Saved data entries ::
***

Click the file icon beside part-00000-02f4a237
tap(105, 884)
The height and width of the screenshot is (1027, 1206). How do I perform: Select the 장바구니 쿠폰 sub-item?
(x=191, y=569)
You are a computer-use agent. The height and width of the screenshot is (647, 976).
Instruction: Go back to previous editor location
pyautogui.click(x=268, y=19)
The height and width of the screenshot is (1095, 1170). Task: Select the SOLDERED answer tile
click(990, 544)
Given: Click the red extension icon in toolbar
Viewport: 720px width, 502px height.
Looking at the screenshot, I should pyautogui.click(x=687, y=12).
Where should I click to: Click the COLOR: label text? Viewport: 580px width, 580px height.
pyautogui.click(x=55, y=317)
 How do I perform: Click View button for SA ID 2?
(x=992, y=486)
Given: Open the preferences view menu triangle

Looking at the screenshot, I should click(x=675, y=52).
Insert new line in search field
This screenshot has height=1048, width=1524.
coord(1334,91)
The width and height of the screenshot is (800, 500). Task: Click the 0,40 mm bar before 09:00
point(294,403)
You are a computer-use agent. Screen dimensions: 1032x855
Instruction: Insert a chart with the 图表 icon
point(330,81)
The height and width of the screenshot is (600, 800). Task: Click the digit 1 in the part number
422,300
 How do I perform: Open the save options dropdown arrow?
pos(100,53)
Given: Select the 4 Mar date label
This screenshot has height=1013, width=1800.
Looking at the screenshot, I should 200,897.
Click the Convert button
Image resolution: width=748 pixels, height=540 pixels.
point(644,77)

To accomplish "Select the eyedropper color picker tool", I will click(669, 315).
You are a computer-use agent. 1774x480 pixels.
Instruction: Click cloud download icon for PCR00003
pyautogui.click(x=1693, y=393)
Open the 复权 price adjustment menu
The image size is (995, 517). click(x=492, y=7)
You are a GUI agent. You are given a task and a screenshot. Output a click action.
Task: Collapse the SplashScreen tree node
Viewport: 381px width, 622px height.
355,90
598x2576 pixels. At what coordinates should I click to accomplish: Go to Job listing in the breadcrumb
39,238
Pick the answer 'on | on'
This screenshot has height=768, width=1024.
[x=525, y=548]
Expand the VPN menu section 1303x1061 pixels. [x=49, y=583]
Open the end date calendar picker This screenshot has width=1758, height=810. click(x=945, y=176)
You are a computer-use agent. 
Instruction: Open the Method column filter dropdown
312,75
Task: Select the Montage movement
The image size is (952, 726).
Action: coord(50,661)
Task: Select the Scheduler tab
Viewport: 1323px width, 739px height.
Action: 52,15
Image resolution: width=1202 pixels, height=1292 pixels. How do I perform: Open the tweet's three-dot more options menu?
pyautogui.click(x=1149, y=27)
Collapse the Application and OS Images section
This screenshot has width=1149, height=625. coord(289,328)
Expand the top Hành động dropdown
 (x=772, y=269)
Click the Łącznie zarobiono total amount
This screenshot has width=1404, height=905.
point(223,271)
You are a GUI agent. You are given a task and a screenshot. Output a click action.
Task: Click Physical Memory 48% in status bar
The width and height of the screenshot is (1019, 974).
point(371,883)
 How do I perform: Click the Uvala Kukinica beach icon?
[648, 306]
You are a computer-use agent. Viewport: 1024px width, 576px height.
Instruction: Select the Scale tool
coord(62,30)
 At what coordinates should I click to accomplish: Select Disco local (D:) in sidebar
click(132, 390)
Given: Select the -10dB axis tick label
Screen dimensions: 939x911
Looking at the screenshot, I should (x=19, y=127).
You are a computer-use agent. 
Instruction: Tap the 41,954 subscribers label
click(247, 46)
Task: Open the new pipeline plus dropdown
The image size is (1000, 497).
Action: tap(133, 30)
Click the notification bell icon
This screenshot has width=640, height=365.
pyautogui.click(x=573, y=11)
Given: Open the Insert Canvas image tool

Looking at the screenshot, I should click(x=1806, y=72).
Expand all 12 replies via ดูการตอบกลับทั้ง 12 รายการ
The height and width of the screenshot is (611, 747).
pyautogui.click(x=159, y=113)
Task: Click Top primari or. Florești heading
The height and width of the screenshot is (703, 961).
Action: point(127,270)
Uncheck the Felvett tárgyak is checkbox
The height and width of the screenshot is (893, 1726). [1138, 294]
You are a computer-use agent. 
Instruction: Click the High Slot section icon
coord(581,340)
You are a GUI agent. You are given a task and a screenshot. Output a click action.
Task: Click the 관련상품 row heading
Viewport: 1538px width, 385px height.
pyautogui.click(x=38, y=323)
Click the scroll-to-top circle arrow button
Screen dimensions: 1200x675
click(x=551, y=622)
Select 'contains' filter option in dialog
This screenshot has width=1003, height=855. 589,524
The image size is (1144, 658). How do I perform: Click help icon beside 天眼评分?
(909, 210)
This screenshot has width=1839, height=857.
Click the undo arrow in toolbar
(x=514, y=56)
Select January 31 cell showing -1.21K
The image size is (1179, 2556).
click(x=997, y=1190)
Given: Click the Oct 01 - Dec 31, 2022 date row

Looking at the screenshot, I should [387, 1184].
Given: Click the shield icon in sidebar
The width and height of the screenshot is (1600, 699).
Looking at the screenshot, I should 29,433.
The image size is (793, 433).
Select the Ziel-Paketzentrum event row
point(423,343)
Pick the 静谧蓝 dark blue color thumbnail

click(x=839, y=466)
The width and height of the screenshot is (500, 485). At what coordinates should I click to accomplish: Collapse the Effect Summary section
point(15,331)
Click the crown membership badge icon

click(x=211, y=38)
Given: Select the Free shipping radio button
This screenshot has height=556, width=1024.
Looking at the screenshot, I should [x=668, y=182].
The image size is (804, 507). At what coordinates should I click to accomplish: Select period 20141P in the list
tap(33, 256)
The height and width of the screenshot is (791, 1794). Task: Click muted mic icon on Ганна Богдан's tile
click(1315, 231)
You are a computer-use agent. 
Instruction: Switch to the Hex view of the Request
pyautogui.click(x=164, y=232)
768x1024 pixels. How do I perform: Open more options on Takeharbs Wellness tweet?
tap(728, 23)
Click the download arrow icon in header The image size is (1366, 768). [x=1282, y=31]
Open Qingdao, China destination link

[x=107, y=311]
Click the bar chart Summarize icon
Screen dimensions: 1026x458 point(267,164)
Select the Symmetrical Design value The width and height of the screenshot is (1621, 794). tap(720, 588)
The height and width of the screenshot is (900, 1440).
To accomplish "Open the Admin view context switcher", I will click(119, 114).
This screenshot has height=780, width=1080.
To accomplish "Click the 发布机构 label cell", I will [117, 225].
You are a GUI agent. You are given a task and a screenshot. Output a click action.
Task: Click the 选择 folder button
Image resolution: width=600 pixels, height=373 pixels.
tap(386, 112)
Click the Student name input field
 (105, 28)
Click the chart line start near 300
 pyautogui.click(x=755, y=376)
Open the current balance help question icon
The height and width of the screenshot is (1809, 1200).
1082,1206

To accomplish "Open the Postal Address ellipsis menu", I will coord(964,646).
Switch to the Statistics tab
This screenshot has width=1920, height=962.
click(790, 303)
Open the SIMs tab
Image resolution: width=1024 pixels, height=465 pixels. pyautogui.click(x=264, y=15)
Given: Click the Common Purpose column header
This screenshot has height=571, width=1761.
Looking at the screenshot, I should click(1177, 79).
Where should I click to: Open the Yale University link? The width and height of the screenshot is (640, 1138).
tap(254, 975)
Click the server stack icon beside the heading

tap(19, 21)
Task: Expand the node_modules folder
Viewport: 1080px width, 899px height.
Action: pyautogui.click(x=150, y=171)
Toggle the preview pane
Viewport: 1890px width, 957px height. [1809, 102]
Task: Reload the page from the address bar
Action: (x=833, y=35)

***

BRIEF ::
Give back each entry exactly as it was written.

FINISHED TASK ::
Click the file icon beside part-00000-02f4a237
tap(105, 884)
The height and width of the screenshot is (1027, 1206). How do I perform: Select the 장바구니 쿠폰 sub-item?
(x=191, y=569)
You are a computer-use agent. The height and width of the screenshot is (647, 976).
Instruction: Go back to previous editor location
pyautogui.click(x=268, y=19)
The height and width of the screenshot is (1095, 1170). Task: Select the SOLDERED answer tile
click(990, 544)
Given: Click the red extension icon in toolbar
Viewport: 720px width, 502px height.
Looking at the screenshot, I should pyautogui.click(x=687, y=12).
Where should I click to: Click the COLOR: label text? Viewport: 580px width, 580px height.
pyautogui.click(x=55, y=317)
 How do I perform: Click View button for SA ID 2?
(x=992, y=486)
Given: Open the preferences view menu triangle

Looking at the screenshot, I should click(x=675, y=52).
Insert new line in search field
This screenshot has height=1048, width=1524.
coord(1334,91)
The width and height of the screenshot is (800, 500). Task: Click the 0,40 mm bar before 09:00
point(294,403)
You are a computer-use agent. Screen dimensions: 1032x855
Instruction: Insert a chart with the 图表 icon
point(330,81)
The height and width of the screenshot is (600, 800). Task: Click the digit 1 in the part number
422,300
 How do I perform: Open the save options dropdown arrow?
pos(100,53)
Given: Select the 4 Mar date label
This screenshot has height=1013, width=1800.
Looking at the screenshot, I should 200,897.
Click the Convert button
Image resolution: width=748 pixels, height=540 pixels.
point(644,77)

To accomplish "Select the eyedropper color picker tool", I will click(669, 315).
You are a computer-use agent. 1774x480 pixels.
Instruction: Click cloud download icon for PCR00003
pyautogui.click(x=1693, y=393)
Open the 复权 price adjustment menu
The image size is (995, 517). click(x=492, y=7)
You are a GUI agent. You are given a task and a screenshot. Output a click action.
Task: Collapse the SplashScreen tree node
Viewport: 381px width, 622px height.
355,90
598x2576 pixels. At what coordinates should I click to accomplish: Go to Job listing in the breadcrumb
39,238
Pick the answer 'on | on'
This screenshot has height=768, width=1024.
[x=525, y=548]
Expand the VPN menu section 1303x1061 pixels. [x=49, y=583]
Open the end date calendar picker This screenshot has width=1758, height=810. click(x=945, y=176)
You are a computer-use agent. 
Instruction: Open the Method column filter dropdown
312,75
Task: Select the Montage movement
The image size is (952, 726).
Action: coord(50,661)
Task: Select the Scheduler tab
Viewport: 1323px width, 739px height.
Action: 52,15
Image resolution: width=1202 pixels, height=1292 pixels. How do I perform: Open the tweet's three-dot more options menu?
pyautogui.click(x=1149, y=27)
Collapse the Application and OS Images section
This screenshot has width=1149, height=625. coord(289,328)
Expand the top Hành động dropdown
 (x=772, y=269)
Click the Łącznie zarobiono total amount
This screenshot has width=1404, height=905.
point(223,271)
You are a GUI agent. You are given a task and a screenshot. Output a click action.
Task: Click Physical Memory 48% in status bar
The width and height of the screenshot is (1019, 974).
point(371,883)
 How do I perform: Click the Uvala Kukinica beach icon?
[648, 306]
You are a computer-use agent. Viewport: 1024px width, 576px height.
Instruction: Select the Scale tool
coord(62,30)
 At what coordinates should I click to accomplish: Select Disco local (D:) in sidebar
click(132, 390)
Given: Select the -10dB axis tick label
Screen dimensions: 939x911
Looking at the screenshot, I should (x=19, y=127).
You are a computer-use agent. 
Instruction: Tap the 41,954 subscribers label
click(247, 46)
Task: Open the new pipeline plus dropdown
The image size is (1000, 497).
Action: tap(133, 30)
Click the notification bell icon
This screenshot has width=640, height=365.
pyautogui.click(x=573, y=11)
Given: Open the Insert Canvas image tool

Looking at the screenshot, I should click(x=1806, y=72).
Expand all 12 replies via ดูการตอบกลับทั้ง 12 รายการ
The height and width of the screenshot is (611, 747).
pyautogui.click(x=159, y=113)
Task: Click Top primari or. Florești heading
The height and width of the screenshot is (703, 961).
Action: point(127,270)
Uncheck the Felvett tárgyak is checkbox
The height and width of the screenshot is (893, 1726). [1138, 294]
You are a computer-use agent. 
Instruction: Click the High Slot section icon
coord(581,340)
You are a GUI agent. You are given a task and a screenshot. Output a click action.
Task: Click the 관련상품 row heading
Viewport: 1538px width, 385px height.
pyautogui.click(x=38, y=323)
Click the scroll-to-top circle arrow button
Screen dimensions: 1200x675
click(x=551, y=622)
Select 'contains' filter option in dialog
This screenshot has width=1003, height=855. 589,524
The image size is (1144, 658). How do I perform: Click help icon beside 天眼评分?
(909, 210)
This screenshot has width=1839, height=857.
Click the undo arrow in toolbar
(x=514, y=56)
Select January 31 cell showing -1.21K
The image size is (1179, 2556).
click(x=997, y=1190)
Given: Click the Oct 01 - Dec 31, 2022 date row

Looking at the screenshot, I should [387, 1184].
Given: Click the shield icon in sidebar
The width and height of the screenshot is (1600, 699).
Looking at the screenshot, I should 29,433.
The image size is (793, 433).
Select the Ziel-Paketzentrum event row
point(423,343)
Pick the 静谧蓝 dark blue color thumbnail

click(x=839, y=466)
The width and height of the screenshot is (500, 485). At what coordinates should I click to accomplish: Collapse the Effect Summary section
point(15,331)
Click the crown membership badge icon

click(x=211, y=38)
Given: Select the Free shipping radio button
This screenshot has height=556, width=1024.
Looking at the screenshot, I should [x=668, y=182].
The image size is (804, 507). At what coordinates should I click to accomplish: Select period 20141P in the list
tap(33, 256)
The height and width of the screenshot is (791, 1794). Task: Click muted mic icon on Ганна Богдан's tile
click(1315, 231)
You are a computer-use agent. 
Instruction: Switch to the Hex view of the Request
pyautogui.click(x=164, y=232)
768x1024 pixels. How do I perform: Open more options on Takeharbs Wellness tweet?
tap(728, 23)
Click the download arrow icon in header The image size is (1366, 768). [x=1282, y=31]
Open Qingdao, China destination link

[x=107, y=311]
Click the bar chart Summarize icon
Screen dimensions: 1026x458 point(267,164)
Select the Symmetrical Design value The width and height of the screenshot is (1621, 794). tap(720, 588)
The height and width of the screenshot is (900, 1440).
To accomplish "Open the Admin view context switcher", I will click(119, 114).
This screenshot has height=780, width=1080.
To accomplish "Click the 发布机构 label cell", I will [117, 225].
You are a GUI agent. You are given a task and a screenshot. Output a click action.
Task: Click the 选择 folder button
Image resolution: width=600 pixels, height=373 pixels.
tap(386, 112)
Click the Student name input field
 (105, 28)
Click the chart line start near 300
 pyautogui.click(x=755, y=376)
Open the current balance help question icon
The height and width of the screenshot is (1809, 1200).
1082,1206

To accomplish "Open the Postal Address ellipsis menu", I will coord(964,646).
Switch to the Statistics tab
This screenshot has width=1920, height=962.
click(790, 303)
Open the SIMs tab
Image resolution: width=1024 pixels, height=465 pixels. pyautogui.click(x=264, y=15)
Given: Click the Common Purpose column header
This screenshot has height=571, width=1761.
Looking at the screenshot, I should click(1177, 79).
Where should I click to: Open the Yale University link? The width and height of the screenshot is (640, 1138).
tap(254, 975)
Click the server stack icon beside the heading

tap(19, 21)
Task: Expand the node_modules folder
Viewport: 1080px width, 899px height.
Action: pyautogui.click(x=150, y=171)
Toggle the preview pane
Viewport: 1890px width, 957px height. [1809, 102]
Task: Reload the page from the address bar
Action: (x=833, y=35)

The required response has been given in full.